* [Action item]:
The records beneath should be restated word for word.
::::
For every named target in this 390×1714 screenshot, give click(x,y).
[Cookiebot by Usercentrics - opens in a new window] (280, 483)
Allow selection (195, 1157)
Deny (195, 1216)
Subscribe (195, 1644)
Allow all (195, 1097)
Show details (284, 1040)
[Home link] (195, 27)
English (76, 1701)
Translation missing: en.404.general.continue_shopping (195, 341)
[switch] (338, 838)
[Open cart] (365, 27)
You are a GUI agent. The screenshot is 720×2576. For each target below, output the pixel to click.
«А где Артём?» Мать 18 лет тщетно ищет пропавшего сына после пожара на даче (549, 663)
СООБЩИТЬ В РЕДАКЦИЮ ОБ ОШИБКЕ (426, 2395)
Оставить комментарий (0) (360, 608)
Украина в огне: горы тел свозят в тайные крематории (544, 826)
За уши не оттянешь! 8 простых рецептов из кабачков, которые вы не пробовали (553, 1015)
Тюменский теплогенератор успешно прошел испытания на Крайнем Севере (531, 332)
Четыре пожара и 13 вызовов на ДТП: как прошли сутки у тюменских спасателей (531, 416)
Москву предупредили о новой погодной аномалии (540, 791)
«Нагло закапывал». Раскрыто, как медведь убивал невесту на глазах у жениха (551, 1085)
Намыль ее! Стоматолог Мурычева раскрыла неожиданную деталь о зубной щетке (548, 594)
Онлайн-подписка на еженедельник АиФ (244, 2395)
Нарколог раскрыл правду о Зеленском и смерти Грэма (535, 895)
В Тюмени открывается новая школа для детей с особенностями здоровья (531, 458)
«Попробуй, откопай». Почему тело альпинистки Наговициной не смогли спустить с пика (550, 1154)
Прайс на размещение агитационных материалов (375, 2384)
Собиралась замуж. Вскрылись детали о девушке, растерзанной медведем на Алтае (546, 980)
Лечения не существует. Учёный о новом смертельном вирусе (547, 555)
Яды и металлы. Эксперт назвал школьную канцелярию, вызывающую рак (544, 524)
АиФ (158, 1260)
::::
* [Answer section]:
For every named target in this 390×1714 screenshot, give click(x,y).
[Cookiebot by Usercentrics - opens in a new window] (280, 483)
Allow selection (195, 1157)
Deny (195, 1216)
Subscribe (195, 1644)
Allow all (195, 1097)
Show details (284, 1040)
[Home link] (195, 27)
English (76, 1701)
Translation missing: en.404.general.continue_shopping (195, 341)
[switch] (338, 838)
[Open cart] (365, 27)
You are a GUI agent. The screenshot is 720×2576. For each target below, output the pixel to click.
«А где Артём?» Мать 18 лет тщетно ищет пропавшего сына после пожара на даче (549, 663)
СООБЩИТЬ В РЕДАКЦИЮ ОБ ОШИБКЕ (426, 2395)
Оставить комментарий (0) (360, 608)
Украина в огне: горы тел свозят в тайные крематории (544, 826)
За уши не оттянешь! 8 простых рецептов из кабачков, которые вы не пробовали (553, 1015)
Тюменский теплогенератор успешно прошел испытания на Крайнем Севере (531, 332)
Четыре пожара и 13 вызовов на ДТП: как прошли сутки у тюменских спасателей (531, 416)
Москву предупредили о новой погодной аномалии (540, 791)
«Нагло закапывал». Раскрыто, как медведь убивал невесту на глазах у жениха (551, 1085)
Намыль ее! Стоматолог Мурычева раскрыла неожиданную деталь о зубной щетке (548, 594)
Онлайн-подписка на еженедельник АиФ (244, 2395)
Нарколог раскрыл правду о Зеленском и смерти Грэма (535, 895)
В Тюмени открывается новая школа для детей с особенностями здоровья (531, 458)
«Попробуй, откопай». Почему тело альпинистки Наговициной не смогли спустить с пика (550, 1154)
Прайс на размещение агитационных материалов (375, 2384)
Собиралась замуж. Вскрылись детали о девушке, растерзанной медведем на Алтае (546, 980)
Лечения не существует. Учёный о новом смертельном вирусе (547, 555)
Яды и металлы. Эксперт назвал школьную канцелярию, вызывающую рак (544, 524)
АиФ (158, 1260)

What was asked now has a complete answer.